Os empregados dos supermercados e das mercearias, as brigadas de limpeza urbana, os funcionários das empresas de entrega a domicílio de toda a espécie de bens e os carteiros precisam do nosso apoio. São os empregados e trabalhadores dos sectores mais úteis e indispensáveis à nossa vida, nestas circunstâncias de confinamento. Precisam do nosso apoio porque foram também eles que nos mantiveram vivos durante este ano. Porque vamos continuar a precisar deles no próximo.
Os trabalhadores de milhares de empresas em perigo precisam do nosso apoio. Não só os trabalhadores, como também os patrões e os empresários. É indispensável que a economia não saia desta crise apenas com despojos de guerra e restos exauridos de organizações condenadas. Quase não há capital, quase não há esperança e quase não há energia para recomeçar. Precisam do nosso apoio sob todas as formas, públicas e privadas, com e sem reembolso, pois sem eles é o futuro que perdemos.

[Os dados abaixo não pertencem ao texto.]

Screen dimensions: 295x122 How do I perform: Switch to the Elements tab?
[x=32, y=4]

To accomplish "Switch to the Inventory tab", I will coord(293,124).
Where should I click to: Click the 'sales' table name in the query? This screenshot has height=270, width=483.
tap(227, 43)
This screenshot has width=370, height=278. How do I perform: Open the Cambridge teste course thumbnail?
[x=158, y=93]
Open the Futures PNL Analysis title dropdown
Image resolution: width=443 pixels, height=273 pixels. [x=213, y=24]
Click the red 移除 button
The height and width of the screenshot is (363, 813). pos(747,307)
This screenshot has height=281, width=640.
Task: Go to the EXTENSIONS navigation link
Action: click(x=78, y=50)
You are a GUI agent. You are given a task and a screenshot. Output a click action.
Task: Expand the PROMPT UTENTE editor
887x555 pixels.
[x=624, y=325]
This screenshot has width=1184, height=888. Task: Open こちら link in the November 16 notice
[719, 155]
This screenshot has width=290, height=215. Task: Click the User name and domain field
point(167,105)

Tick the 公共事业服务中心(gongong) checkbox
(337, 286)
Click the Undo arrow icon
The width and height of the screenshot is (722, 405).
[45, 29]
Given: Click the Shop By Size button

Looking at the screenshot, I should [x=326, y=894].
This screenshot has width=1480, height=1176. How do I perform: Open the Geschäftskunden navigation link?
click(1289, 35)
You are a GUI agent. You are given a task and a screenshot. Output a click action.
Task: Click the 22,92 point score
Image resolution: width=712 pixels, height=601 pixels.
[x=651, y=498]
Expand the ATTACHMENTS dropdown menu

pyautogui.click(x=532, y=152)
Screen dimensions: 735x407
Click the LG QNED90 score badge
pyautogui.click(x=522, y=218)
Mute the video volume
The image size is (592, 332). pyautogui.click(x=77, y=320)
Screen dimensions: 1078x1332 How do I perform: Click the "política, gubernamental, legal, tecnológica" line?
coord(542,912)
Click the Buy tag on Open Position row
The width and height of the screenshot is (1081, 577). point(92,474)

Desempregados, despedidos, em lay off, suspensos, à procura de emprego e pobres, todos precisam do nosso apoio. Quanto mais não seja para sobreviver. Precisam de apoios directos em dinheiro. De ajudas de todas a espécie, para sobreviver, para educar os filhos e para relançar obras e trabalhos depois das vacinas. Não é só a economia que necessita de dinheiro e de circulação, é a sociedade que necessita de compaixão.